*** EXERCISE DATA ***
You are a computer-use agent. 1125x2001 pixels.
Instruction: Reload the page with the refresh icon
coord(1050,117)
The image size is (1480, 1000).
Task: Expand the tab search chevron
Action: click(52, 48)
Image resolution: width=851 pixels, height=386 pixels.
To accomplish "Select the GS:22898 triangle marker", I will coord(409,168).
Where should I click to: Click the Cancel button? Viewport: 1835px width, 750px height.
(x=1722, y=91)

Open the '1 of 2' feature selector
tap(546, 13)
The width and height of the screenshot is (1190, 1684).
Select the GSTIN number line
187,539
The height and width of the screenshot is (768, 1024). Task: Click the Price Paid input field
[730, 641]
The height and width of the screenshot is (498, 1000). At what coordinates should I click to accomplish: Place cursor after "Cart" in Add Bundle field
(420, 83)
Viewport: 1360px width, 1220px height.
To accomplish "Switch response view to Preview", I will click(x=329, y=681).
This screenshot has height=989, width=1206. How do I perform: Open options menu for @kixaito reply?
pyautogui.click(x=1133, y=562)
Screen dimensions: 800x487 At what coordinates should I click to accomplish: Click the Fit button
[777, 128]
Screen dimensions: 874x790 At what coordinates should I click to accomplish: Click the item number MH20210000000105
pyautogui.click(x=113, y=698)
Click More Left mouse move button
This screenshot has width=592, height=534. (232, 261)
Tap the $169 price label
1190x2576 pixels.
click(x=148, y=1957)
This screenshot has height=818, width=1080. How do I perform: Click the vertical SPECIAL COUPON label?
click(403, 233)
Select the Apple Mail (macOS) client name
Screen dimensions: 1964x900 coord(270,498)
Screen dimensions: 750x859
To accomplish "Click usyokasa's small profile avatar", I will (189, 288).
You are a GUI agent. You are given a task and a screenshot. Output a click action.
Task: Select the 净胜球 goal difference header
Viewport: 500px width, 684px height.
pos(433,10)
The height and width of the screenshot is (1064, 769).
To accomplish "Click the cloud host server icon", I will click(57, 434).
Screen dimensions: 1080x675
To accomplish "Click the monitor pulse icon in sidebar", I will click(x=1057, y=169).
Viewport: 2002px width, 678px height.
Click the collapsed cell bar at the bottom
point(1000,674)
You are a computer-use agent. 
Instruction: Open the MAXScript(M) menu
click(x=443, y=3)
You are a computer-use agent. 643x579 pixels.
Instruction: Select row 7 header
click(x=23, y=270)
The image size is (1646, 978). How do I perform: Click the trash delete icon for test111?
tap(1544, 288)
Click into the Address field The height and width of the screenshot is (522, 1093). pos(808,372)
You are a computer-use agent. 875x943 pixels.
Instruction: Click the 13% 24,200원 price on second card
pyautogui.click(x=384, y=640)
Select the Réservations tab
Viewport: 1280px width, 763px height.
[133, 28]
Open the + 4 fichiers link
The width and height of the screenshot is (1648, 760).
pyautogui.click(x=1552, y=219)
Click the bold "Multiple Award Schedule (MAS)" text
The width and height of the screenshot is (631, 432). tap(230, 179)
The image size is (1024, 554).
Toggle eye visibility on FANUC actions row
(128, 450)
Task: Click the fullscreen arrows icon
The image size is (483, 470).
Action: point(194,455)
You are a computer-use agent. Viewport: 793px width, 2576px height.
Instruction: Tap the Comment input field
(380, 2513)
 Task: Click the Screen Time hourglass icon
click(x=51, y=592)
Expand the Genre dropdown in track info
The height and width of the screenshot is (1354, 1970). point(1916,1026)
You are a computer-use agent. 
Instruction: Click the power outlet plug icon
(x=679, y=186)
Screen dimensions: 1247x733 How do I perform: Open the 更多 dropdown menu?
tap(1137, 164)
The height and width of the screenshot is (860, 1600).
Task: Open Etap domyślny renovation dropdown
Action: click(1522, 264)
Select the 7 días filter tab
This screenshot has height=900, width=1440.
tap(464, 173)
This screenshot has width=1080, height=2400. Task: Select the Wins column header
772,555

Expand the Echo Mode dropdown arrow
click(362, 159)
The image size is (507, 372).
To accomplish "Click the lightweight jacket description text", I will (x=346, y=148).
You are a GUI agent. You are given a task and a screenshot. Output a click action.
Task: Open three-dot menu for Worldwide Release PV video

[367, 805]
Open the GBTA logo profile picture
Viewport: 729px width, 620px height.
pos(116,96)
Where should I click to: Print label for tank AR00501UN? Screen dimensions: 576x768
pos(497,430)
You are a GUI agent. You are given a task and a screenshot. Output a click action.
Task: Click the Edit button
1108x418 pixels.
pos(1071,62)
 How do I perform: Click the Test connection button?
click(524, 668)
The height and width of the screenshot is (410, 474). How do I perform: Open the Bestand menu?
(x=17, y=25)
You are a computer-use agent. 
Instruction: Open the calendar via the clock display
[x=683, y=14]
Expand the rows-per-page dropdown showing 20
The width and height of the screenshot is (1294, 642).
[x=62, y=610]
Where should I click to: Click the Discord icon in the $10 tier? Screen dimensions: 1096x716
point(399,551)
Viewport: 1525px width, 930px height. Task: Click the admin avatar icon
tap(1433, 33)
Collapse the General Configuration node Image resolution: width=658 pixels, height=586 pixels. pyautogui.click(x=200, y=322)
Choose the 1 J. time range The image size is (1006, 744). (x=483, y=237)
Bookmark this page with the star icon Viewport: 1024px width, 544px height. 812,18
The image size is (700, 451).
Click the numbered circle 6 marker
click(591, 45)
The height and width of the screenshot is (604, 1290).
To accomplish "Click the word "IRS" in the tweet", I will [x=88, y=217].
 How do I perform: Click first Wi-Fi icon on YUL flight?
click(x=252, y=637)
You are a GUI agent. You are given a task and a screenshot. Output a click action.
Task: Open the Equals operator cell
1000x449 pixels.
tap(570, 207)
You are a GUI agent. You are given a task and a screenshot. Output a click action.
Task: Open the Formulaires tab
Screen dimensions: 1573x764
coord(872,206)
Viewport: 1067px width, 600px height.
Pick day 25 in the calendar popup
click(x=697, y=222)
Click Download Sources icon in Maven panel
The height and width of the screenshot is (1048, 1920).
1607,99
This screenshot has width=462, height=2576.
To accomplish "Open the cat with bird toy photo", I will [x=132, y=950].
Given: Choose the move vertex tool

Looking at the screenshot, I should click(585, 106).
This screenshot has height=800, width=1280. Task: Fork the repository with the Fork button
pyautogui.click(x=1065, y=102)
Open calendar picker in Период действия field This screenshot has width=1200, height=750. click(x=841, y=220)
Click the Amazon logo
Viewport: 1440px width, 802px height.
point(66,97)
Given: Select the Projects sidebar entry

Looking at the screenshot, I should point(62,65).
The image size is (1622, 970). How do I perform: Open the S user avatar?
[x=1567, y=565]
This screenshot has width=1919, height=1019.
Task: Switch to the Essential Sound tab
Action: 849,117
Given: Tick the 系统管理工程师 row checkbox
***
If a line falls between the first line of the data above and the line holding "Image resolution: width=851", inclusive, retype it exactly; retype no other line.

You are a computer-use agent. 1125x2001 pixels.
Instruction: Reload the page with the refresh icon
coord(1050,117)
The image size is (1480, 1000).
Task: Expand the tab search chevron
Action: click(52, 48)
Image resolution: width=851 pixels, height=386 pixels.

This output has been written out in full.